Over the span of his career, Kendrick Lamar has progressed from hip-hop prodigy, to Cornrow Kenny, a prophet who happens to rap. In the video for his new song “HUMBLE.,” which dropped by surprise on Thursday evening, Lamar once again assumes a new form: the Young Pope. The flick, helmed by legendary director Dave Meyers along with The Little Homies, is as high-concept as most of Lamar’s videography, swapping through scenes that paint him as both a biblical messiah in full papal wardrobe, and his more standard identity as a street philosopher. After pronouncing himself as the greatest rapper alive on the recently released “The Heart Part 4,” Lamar mentions here that he is, in fact, “So damn great, motherfucker, I’ve died / What you hearing now is a paranormal vibe.” And so he appears on the opening shot of “HUMBLE.” adorned in religious imagery, arms splayed open, bathing in a ray of light before Mike WiLL Made-It’s demented piano riff kicks in.
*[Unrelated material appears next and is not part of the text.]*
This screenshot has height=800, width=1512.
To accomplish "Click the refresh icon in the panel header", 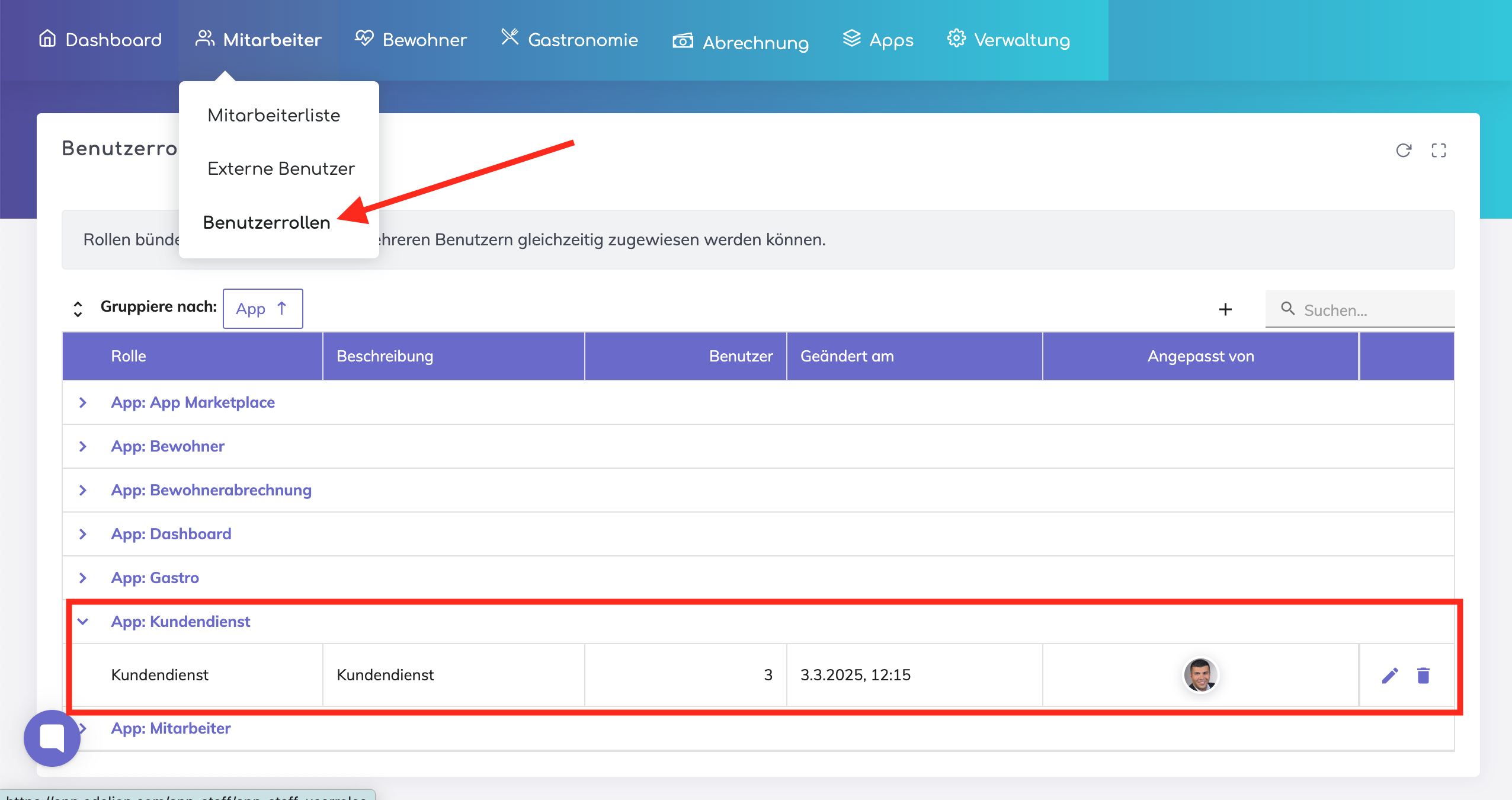I will coord(1403,151).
The hysterics are another reminder that Lamar is at his most invigorating when rapping over bangers. Kendrick is more than a couple of steps away from the live instrumentation that was the base of To Pimp a Butterfly, an obvious risk because few artists would willingly venture outside of the aesthetic that awarded them so much acclaim. But Lamar is a daring rapper, and his turn back towards a mainstream sound on “HUMBLE.” is more than welcome. To Pimp a Butterfly, as beloved as it is, was exhausting even outside of its emotional context. The album is a project in which multiple strands of black music coalesce into one, and at times Lamar was subsumed by his own ambition. Sometimes that album is cathartic, but other times it is an on-the-nose re-appropriation of urban adult standards like Earth, Wind & Fire.
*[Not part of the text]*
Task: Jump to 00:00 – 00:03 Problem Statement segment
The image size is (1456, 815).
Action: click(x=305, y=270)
The album did have its more contemporary moments, though. “Alright,” a new civil rights anthem, centers itself around a knocking Pharrell-produced beat buttressed only by a saxophone. Then there’s “Hood Politics,” a vicarious chest-beater that moves through a maze of zooted atmospherics and hi-hats, climaxing with a shoutout to Killer Mike. If it didn’t serve as the album’s recurring bit, Lamar might’ve been able to cut out the album-ending Tupac Shakur interview to make way for “?untitled 07 | Levitate,” which appears, loosely constructed, on 2016’s outtakes compilation untitled unmastered. If it had been able to conclude an hour of the examination of black pain, “Levitate” could have worked as electrifying catharsis.

https://youtube.com/watch?v=GwamhuY6Yy8%3Fecver%3D1

This isn’t to say modern times call for strictly 808s, nor does it mean Lamar is always hit-or-miss rapping over a more live sound. His ambition and its specificity have set him apart from his peers, but bangers have given his worldview its sinew. To Pimp a Butterfly is sold as Lamar’s “urgent” masterpiece, but his major-label debut good kid, m.A.A.d city feels more so by insisting itself as such. Lamar’s nasally presence, combined with more conventional beats by people like Hit-Boy and DJ Dahi, created an immediacy that’s largely absent from TPAB. In fact, it’s possible that Lamar wouldn’t even have had the cachet to make TPAB if electric good kid songs like “Backseat Freestyle,” “Money Trees,” and “m.A.A.d city” didn’t worm their way onto the radio. “Cartoon and Cereal,” a one-off leak featuring Gunplay, still ranks among Lamar’s greatest songs despite him dropping two albums and a Taylor Swift collaboration since its release.

That streak continues with “HUMBLE.” Many quickly pointed out the production’s similarities to other hyper-recent piano-banging compositions—specifically Rae Sremmurd’s “By Chance” and Jimmy Wopo’s “Elm Street”—but it’s still enough of a spark to reignite Lamar’s audacity. Over three minutes, he shouts out TED Talks, demands a woman with a Richard Pryor afro, and allegedly snatches Big Sean’s cadence and ad-lib to diss him. His thoughts are scattered, but the 808s give them direction. TPAB was momentous not only because it was a salve for the proliferation of images of African-American death, but also because of how it represented a dramatic shift for one of the genre’s strongest gravitational forces. But it was a moment, and just that. With “HUMBLE.,” Lamar simultaneously makes another leap while retaining exactly what made him great in the first place.